[SUPPLIED RECORDS — start]

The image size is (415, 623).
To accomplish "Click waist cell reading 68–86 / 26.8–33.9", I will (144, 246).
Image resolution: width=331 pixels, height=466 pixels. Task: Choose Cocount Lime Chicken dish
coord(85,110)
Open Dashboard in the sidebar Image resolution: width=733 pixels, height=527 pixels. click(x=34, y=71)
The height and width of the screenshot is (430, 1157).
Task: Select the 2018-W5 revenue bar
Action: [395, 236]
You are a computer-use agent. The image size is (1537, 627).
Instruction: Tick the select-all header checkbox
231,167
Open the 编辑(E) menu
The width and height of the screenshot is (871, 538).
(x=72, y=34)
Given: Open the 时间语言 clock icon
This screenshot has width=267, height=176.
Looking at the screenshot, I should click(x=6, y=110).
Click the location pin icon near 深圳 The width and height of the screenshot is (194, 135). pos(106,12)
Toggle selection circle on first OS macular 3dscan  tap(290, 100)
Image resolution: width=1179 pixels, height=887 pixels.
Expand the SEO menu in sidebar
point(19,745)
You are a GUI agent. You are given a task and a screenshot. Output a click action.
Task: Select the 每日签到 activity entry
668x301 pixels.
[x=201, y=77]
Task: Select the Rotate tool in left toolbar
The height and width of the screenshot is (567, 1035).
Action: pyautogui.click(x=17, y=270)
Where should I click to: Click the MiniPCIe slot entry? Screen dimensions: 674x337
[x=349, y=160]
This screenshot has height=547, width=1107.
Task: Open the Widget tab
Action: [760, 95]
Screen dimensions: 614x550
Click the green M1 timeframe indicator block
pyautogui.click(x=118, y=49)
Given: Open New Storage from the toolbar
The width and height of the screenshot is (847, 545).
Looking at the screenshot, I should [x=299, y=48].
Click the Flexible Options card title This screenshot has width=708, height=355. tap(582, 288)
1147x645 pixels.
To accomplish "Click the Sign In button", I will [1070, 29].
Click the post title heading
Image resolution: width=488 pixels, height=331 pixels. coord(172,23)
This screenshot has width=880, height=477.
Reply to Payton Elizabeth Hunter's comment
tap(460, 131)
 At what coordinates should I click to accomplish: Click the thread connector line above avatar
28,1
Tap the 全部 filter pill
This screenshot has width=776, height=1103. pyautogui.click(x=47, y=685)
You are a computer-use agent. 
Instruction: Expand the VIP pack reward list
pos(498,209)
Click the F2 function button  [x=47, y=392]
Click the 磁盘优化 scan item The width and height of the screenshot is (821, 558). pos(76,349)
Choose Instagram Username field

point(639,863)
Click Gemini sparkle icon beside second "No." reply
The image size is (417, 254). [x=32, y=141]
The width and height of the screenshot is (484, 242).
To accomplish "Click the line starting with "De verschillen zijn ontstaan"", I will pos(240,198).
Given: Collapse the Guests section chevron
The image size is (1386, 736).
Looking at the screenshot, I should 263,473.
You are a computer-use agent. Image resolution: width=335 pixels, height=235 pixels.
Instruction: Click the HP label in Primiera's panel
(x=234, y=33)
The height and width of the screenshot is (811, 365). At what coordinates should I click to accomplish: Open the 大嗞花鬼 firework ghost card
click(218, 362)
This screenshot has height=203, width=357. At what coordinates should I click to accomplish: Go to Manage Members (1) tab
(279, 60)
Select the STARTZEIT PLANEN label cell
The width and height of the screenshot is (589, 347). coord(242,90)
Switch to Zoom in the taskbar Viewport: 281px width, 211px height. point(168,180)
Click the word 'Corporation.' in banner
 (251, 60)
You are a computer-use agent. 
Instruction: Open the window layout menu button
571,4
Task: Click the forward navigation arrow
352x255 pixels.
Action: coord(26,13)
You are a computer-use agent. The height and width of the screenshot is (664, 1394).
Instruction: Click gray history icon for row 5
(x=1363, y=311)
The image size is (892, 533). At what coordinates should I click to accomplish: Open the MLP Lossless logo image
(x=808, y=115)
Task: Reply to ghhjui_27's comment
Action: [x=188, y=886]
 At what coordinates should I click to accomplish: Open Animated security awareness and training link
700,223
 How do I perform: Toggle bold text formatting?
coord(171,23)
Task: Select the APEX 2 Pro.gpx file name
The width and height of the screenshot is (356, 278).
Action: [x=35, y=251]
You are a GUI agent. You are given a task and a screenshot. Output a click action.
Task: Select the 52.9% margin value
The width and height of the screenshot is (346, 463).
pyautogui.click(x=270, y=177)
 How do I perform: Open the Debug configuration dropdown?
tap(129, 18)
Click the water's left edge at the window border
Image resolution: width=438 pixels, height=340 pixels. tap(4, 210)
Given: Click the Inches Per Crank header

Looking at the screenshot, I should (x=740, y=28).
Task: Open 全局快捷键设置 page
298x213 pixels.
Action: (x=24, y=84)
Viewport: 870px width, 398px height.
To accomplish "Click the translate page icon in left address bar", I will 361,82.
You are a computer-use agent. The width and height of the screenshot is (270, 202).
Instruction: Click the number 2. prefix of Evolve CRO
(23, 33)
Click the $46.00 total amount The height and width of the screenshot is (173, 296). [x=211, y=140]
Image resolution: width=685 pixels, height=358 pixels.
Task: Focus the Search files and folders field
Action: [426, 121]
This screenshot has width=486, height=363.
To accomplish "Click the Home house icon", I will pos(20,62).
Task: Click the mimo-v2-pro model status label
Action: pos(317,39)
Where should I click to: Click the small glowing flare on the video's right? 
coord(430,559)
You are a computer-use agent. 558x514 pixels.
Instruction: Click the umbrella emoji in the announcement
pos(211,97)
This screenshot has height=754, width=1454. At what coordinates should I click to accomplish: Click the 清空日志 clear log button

[SUPPLIED RECORDS — finish]

# WORK TO BE COMPLETED
For this exercise, output exactly the lines above from the line with "How do I perform: Open" to the line with "You are a computer-use agent. The width", counting both, and leave out the rest.

# ANSWER BELOW
 How do I perform: Open the Debug configuration dropdown?
tap(129, 18)
Click the water's left edge at the window border
Image resolution: width=438 pixels, height=340 pixels. tap(4, 210)
Given: Click the Inches Per Crank header

Looking at the screenshot, I should (x=740, y=28).
Task: Open 全局快捷键设置 page
298x213 pixels.
Action: (x=24, y=84)
Viewport: 870px width, 398px height.
To accomplish "Click the translate page icon in left address bar", I will 361,82.
You are a computer-use agent. The width and height of the screenshot is (270, 202).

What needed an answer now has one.